The basic idea of assuming love it to assume your spouse is acting out of love, not malice. Make this your default, go to assumption, with the fall back being they just were not thinking, or have no idea how their actions made you feel.
Yes, this can be difficult, and sometimes the most obvious assumption is something other than love. So, let me give you a few good reasons why you should assume love:
- You have little to lose by assuming love. If your wife proves her actions were not loving, you can deal with that, and you have not really lost power by initially assuming love. (In fact, I’d say you gain power with this assumption!)
- If you assume something other than love, and you are wrong, you do lose something. At the very least, you look bad, and you almost certainly hurt your relationship.

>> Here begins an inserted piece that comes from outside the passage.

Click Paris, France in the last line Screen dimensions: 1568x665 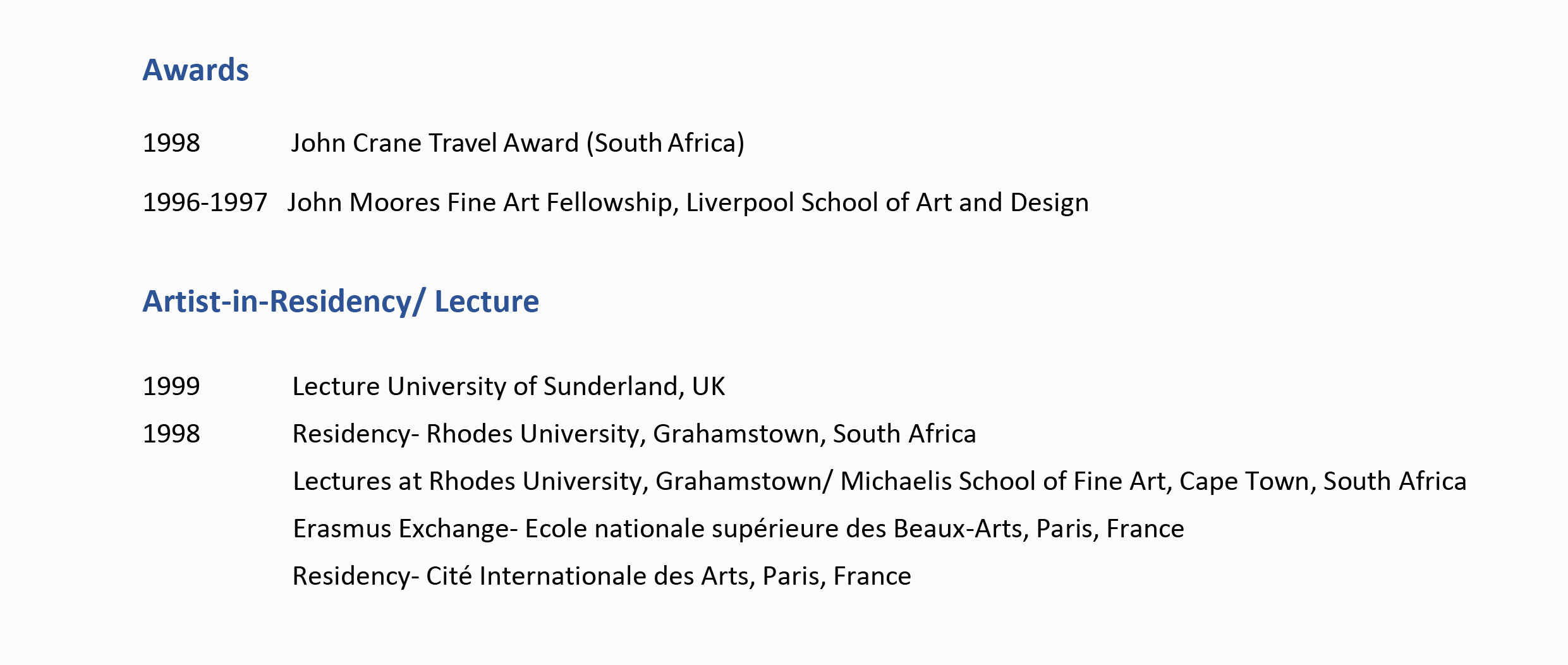coord(837,577)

- Human nature is to live up to or down to expectations. Given this, love is a great expectation to offer.
- If love is not a safe thing to assume, your marriage is in very bad shape you need to get help IMMEDIATELY! Think about it a bit; what would it mean if assuming love were not reasonable? Has she really given you good reason to assume she usually does not act out of love? If so, get help, if not, stop assuming the worse.
You might argue there are places where she has proven she does not usually act out of love. This may be so, but always assuming the worse is a good way to ensure it is what you get. You might go with “assume but verify” but do not do the verifying in an abrupt, in your face way.